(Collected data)
====================

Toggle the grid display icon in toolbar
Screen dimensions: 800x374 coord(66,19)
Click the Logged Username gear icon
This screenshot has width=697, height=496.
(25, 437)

====================

How to complete this task:
The answer must reproduce all of the entries exactly.

Your response:
Toggle the grid display icon in toolbar
Screen dimensions: 800x374 coord(66,19)
Click the Logged Username gear icon
This screenshot has width=697, height=496.
(25, 437)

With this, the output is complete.